WRITTEN PROBLEM:
Copy the part of the material that opens with the line containing "Open the 散庄博弈X" and closes with the line containing "Action: 631,873", keeping every line unchanged.
### SUPPLIED RECORDS ###
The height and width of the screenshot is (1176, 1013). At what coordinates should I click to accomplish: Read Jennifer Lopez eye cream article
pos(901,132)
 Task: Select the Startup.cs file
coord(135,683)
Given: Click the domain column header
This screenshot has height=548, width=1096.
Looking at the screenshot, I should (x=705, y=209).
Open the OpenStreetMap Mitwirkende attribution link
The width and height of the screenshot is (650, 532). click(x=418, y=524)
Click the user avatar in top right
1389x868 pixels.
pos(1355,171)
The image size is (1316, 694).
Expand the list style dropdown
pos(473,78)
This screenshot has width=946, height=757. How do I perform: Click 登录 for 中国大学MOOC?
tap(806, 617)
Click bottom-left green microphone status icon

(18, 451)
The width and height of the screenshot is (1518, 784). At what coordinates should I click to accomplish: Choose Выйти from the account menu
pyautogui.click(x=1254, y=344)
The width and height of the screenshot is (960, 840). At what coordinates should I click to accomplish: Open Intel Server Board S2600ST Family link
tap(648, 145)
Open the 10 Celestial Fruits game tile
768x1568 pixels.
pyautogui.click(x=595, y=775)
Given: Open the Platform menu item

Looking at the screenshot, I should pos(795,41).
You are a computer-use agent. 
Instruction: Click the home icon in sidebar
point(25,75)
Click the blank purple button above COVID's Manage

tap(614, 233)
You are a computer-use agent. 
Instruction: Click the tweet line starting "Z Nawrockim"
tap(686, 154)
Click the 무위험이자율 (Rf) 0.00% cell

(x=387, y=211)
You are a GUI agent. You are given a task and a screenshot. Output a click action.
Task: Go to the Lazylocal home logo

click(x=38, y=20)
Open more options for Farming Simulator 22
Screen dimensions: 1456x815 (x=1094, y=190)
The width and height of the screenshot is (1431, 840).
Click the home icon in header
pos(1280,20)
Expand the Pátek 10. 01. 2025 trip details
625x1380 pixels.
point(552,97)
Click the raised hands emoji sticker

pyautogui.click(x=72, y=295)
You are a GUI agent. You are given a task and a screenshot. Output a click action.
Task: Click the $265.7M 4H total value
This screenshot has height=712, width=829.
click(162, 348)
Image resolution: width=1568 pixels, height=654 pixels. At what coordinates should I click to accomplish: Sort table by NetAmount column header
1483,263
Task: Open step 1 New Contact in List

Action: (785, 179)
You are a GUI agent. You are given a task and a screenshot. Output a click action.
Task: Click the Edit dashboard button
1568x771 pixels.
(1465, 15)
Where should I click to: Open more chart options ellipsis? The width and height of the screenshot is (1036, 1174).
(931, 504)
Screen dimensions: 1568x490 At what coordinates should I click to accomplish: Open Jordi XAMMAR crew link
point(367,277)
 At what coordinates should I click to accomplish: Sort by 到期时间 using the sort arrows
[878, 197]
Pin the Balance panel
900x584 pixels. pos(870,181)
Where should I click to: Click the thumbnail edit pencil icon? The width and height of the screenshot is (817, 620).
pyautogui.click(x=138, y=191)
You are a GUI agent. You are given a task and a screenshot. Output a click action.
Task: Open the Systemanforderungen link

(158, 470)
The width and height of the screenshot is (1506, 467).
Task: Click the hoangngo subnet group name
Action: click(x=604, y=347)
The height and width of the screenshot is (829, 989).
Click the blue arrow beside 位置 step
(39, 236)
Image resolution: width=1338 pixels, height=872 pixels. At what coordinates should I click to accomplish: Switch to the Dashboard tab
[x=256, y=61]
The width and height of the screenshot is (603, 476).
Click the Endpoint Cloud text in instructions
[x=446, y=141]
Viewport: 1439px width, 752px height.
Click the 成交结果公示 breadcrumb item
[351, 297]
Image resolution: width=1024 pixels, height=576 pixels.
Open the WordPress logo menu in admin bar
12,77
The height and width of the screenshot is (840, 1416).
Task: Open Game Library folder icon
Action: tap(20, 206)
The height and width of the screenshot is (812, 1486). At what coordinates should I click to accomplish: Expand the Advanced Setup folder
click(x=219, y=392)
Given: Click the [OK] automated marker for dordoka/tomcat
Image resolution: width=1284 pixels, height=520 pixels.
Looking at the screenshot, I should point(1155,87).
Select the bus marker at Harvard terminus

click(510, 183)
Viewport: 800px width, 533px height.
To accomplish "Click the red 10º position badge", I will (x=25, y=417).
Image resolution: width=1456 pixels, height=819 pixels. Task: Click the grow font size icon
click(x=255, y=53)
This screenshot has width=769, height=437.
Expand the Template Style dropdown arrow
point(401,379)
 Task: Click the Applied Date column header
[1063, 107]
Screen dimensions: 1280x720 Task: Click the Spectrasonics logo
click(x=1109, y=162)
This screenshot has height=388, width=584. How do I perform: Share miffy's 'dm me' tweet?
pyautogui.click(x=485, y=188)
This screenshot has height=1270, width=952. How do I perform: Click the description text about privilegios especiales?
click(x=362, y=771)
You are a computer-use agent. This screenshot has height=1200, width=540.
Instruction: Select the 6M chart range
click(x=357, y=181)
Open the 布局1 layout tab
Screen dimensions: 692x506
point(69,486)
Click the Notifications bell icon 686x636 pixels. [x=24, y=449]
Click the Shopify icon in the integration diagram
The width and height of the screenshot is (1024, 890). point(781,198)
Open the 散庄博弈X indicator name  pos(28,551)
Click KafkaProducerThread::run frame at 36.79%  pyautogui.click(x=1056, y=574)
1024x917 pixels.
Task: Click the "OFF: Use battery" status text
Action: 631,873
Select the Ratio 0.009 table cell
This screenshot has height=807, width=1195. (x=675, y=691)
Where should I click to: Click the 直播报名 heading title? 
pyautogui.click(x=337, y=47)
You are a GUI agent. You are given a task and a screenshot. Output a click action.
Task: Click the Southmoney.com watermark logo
###
SOLUTION:
Open the 散庄博弈X indicator name  pos(28,551)
Click KafkaProducerThread::run frame at 36.79%  pyautogui.click(x=1056, y=574)
1024x917 pixels.
Task: Click the "OFF: Use battery" status text
Action: 631,873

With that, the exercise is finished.